# should puppies be on grain free?



## seagypsy (Jan 8, 2011)

my bodie has had iching and chewing problems ever sence we brought him home hes now 4 months old and weights 34 pounds.we thought it was the food so we put him on fromms whitefish and potato. but i was reading some forums here and alot of them were saying its not good to have puppies on grain free that it will make them grow too fast. we just switch him to were thats all he eats, his stools are kinda soft should i be worried?


----------



## Enzos_Mom (Apr 8, 2010)

I'm not sure about having puppies on grain-free food and all that, but I do know that Whitefish & Potato isn't grain-free.


----------



## seagypsy (Jan 8, 2011)

what is grain free food? and what would make his stools soft please i feel so stupid lol


----------



## Enzos_Mom (Apr 8, 2010)

The Fromm foods that are grain free would be the Beef Fritatta flavor and the Surf & Turf flavor.


----------



## iansgran (May 29, 2010)

Very high protein foods can be too rich for some young puppies--which equals too soft poo. The large breed puppy foods are suppose to be formulated so the pups do not grow too much early on causing joint problems.


----------



## Penny & Maggie's Mom (Oct 4, 2007)

Here's the whitefish and potato ingredient list from the Fromm site:



> Whitefish & Potato
> FOR DOGS
> 
> 
> ...


 
The rice, oatmeal, barley, and millet are all grains. Grain free food would get their carbs from potato, tapioca, etc.


----------



## Sally's Mom (Sep 20, 2010)

Goldens are itchy dogs. My guys all scratch themselves kind of like their morning "Hello."Since they don't have lesions, I don't think twice about it. mine also get 2000mg of fish oil daily.


----------



## Blondie (Oct 10, 2009)

Do you give Bodie treats aside from his food? Treats can wreak havoc on a dogs stools. You could always try adding some organic pumpkin to the food, it will help firm things up a bit. We are a Fromm family and have done very well on it. You might like the Duck and Sweet Potato recipe. Be sure to allocate the calories from the White Fish recipe. A dogs stool is a good indicator if something is going on with your dog. You are doing a good job paying attention to it. If Bodie is teething or in the beginning stages of teething, that will affect a dogs stool. There are so many choices and options for dog foods, that taking a look at the environment, treats and developemental age/stage of your dog are all important factors. Sometimes you have to be a detective. Good luck.


----------



## Pointgold (Jun 6, 2007)

Sally's Mom said:


> Goldens are itchy dogs. My guys all scratch themselves kind of like their morning "Hello."Since they don't have lesions, I don't think twice about it. mine also get 2000mg of fish oil daily.

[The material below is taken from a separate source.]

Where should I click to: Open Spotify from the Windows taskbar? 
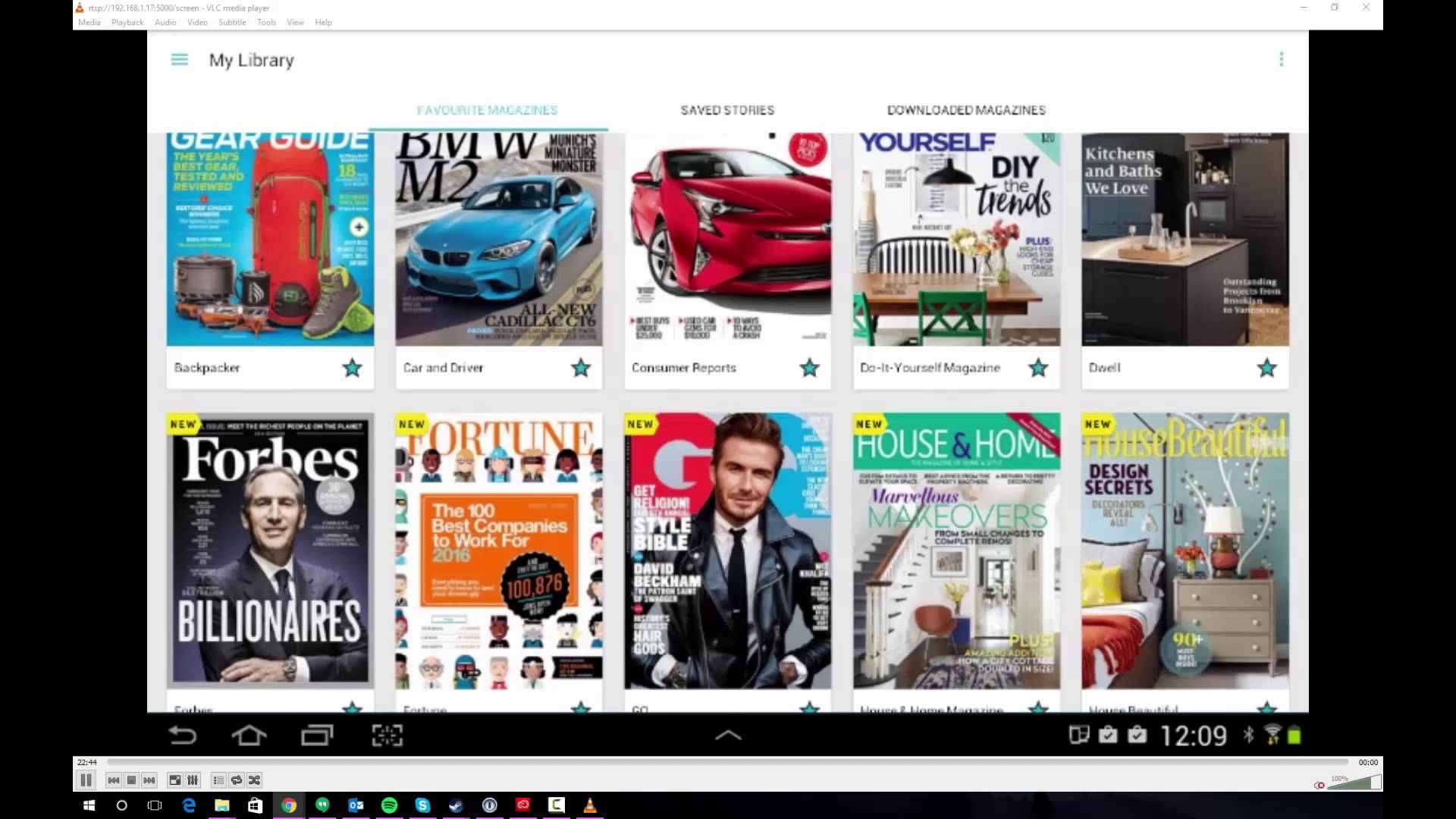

Huh. Not mine! I'd be considering how dry their environment is - ie heated homes in the winter can be very drying, and even just frequently misting them with water with a few drops of conditioner in it (like you'd use as a brushing spray) to elevate the humidity can be very helpful. 

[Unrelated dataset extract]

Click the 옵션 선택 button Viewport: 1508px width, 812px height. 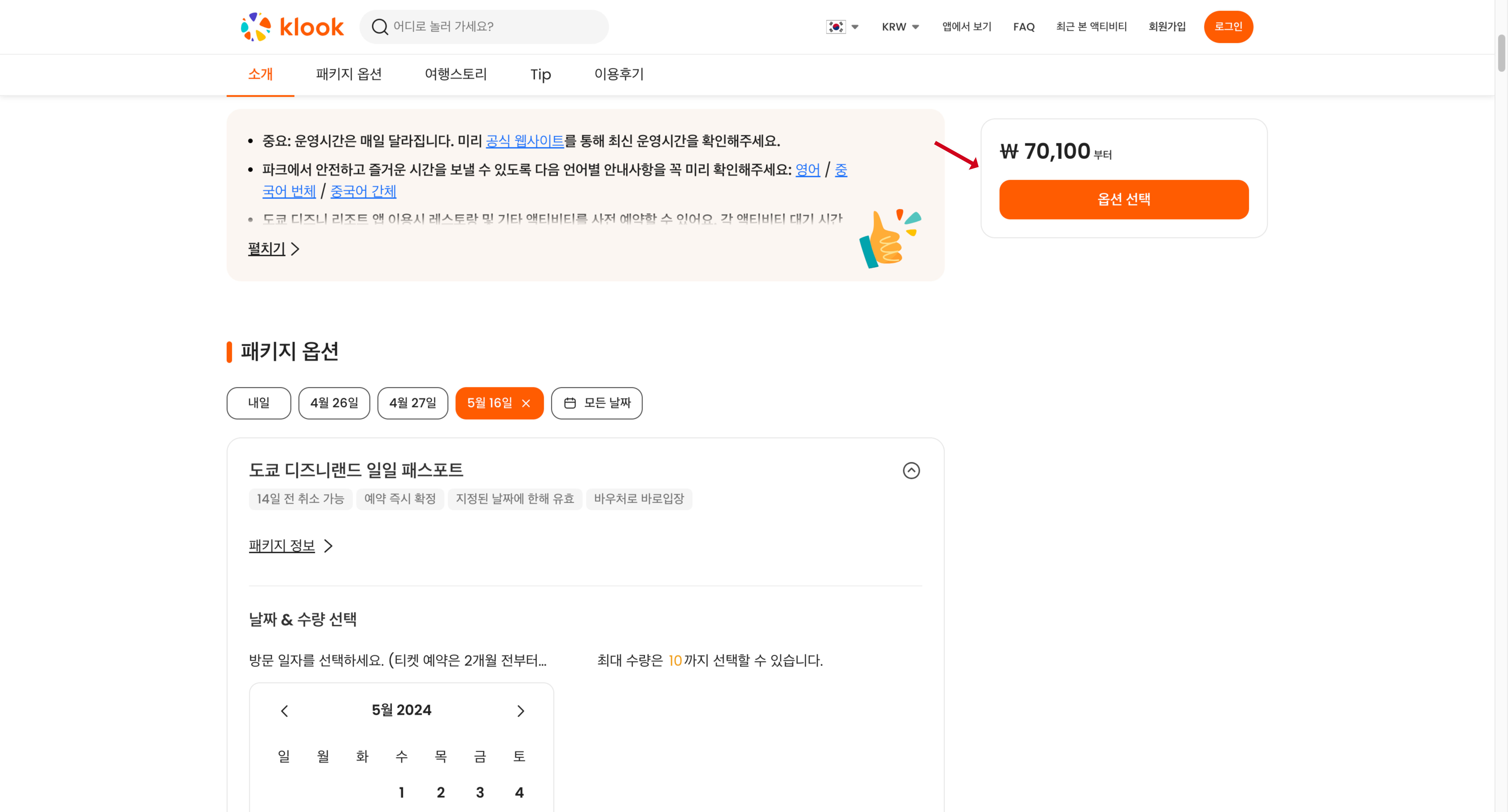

I'm not a believer in the whole grain-free thing...:no:


----------



## chipstone (May 24, 2010)

I wouldn't be worried about "soft stool" on a high quality food especially as you're still switching him. Add a probiotic & enzyme to his diet, this will line his digestive tract w/ healthy bacteria that helps to properly break down the food so his body his getting all the right nutrients. 
Most commercial brands and even quality puppy foods have more fillers in them like "ground rice", "ground cracked barley", etc... this hardens stool to give the illusion that it is "healthy" stool. Soft stool will eventually subside as his digestive system becomes stronger, but I never want to see a hard, crumbly bowel movement because that is not healthy either!
As for the "Goldens are just itchy dogs" comment...that's a false statement. There's no reason for any dog to itch excessively & if they do, I think it is something to show concern about. I agree with Pointgold that it could be a dry household because of the heat. The puppy could even need a good professional bath & brush out.


----------



## Retrieverlover (Feb 8, 2010)

Never ever again I'll put a sporting dog on grain free diet unless my Vet shows me a written note saying he/she must be on a grain free diet


----------